# [Goal of the exercise]
Please copy the last part of the entries exactly: the line that has "Apply strikethrough to" and every line up to and including the end, nothing more.

[Stored data entries]

- - - - - - -

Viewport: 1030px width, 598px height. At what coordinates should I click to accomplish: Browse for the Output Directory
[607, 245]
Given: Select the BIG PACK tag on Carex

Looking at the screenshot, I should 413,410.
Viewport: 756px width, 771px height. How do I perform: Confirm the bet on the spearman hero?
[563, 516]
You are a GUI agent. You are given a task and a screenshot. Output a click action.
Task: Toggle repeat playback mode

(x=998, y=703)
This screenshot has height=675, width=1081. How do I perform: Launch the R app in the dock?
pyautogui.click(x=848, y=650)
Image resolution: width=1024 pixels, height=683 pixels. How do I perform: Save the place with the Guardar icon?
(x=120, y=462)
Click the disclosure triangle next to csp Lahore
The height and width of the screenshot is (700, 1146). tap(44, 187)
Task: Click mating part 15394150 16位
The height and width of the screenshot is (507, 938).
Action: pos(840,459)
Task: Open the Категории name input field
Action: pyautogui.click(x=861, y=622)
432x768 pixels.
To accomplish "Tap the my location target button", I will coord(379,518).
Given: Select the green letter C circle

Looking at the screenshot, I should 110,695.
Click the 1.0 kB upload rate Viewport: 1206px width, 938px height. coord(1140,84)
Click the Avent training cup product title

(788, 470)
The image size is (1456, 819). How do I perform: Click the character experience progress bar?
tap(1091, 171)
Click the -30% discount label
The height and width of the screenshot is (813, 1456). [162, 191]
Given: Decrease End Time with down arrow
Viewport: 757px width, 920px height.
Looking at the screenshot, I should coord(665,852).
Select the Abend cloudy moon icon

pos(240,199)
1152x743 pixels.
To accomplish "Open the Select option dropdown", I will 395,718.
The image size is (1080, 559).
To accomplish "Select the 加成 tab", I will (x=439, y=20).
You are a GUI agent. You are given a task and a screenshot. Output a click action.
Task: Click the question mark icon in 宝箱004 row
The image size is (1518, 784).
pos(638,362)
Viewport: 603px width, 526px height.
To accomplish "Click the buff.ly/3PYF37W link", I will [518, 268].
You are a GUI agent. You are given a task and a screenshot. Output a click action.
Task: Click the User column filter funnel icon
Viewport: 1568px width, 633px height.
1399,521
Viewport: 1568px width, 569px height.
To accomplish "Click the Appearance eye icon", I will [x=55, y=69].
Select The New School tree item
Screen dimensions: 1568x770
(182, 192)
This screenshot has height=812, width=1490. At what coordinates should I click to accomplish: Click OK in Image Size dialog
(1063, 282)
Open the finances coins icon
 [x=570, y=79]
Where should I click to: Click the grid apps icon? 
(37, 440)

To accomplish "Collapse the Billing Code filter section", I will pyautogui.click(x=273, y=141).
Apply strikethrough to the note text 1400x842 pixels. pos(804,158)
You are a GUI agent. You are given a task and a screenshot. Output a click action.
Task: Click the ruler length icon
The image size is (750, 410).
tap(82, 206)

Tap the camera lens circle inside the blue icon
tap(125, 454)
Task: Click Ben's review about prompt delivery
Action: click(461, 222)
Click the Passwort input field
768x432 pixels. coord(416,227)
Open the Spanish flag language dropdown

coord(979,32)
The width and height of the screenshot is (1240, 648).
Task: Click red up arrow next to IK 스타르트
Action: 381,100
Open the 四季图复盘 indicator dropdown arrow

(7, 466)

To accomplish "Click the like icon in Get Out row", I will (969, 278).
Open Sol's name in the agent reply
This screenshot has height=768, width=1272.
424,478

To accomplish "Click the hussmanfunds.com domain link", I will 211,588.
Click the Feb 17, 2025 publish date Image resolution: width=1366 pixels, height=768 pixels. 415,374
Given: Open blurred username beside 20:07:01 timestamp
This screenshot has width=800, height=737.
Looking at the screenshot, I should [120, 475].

- - - - - - -

# [Result of this exercise]
Apply strikethrough to the note text 1400x842 pixels. pos(804,158)
You are a GUI agent. You are given a task and a screenshot. Output a click action.
Task: Click the ruler length icon
The image size is (750, 410).
tap(82, 206)

Tap the camera lens circle inside the blue icon
tap(125, 454)
Task: Click Ben's review about prompt delivery
Action: click(461, 222)
Click the Passwort input field
768x432 pixels. coord(416,227)
Open the Spanish flag language dropdown

coord(979,32)
The width and height of the screenshot is (1240, 648).
Task: Click red up arrow next to IK 스타르트
Action: 381,100
Open the 四季图复盘 indicator dropdown arrow

(7, 466)

To accomplish "Click the like icon in Get Out row", I will (969, 278).
Open Sol's name in the agent reply
This screenshot has height=768, width=1272.
424,478

To accomplish "Click the hussmanfunds.com domain link", I will 211,588.
Click the Feb 17, 2025 publish date Image resolution: width=1366 pixels, height=768 pixels. 415,374
Given: Open blurred username beside 20:07:01 timestamp
This screenshot has width=800, height=737.
Looking at the screenshot, I should [120, 475].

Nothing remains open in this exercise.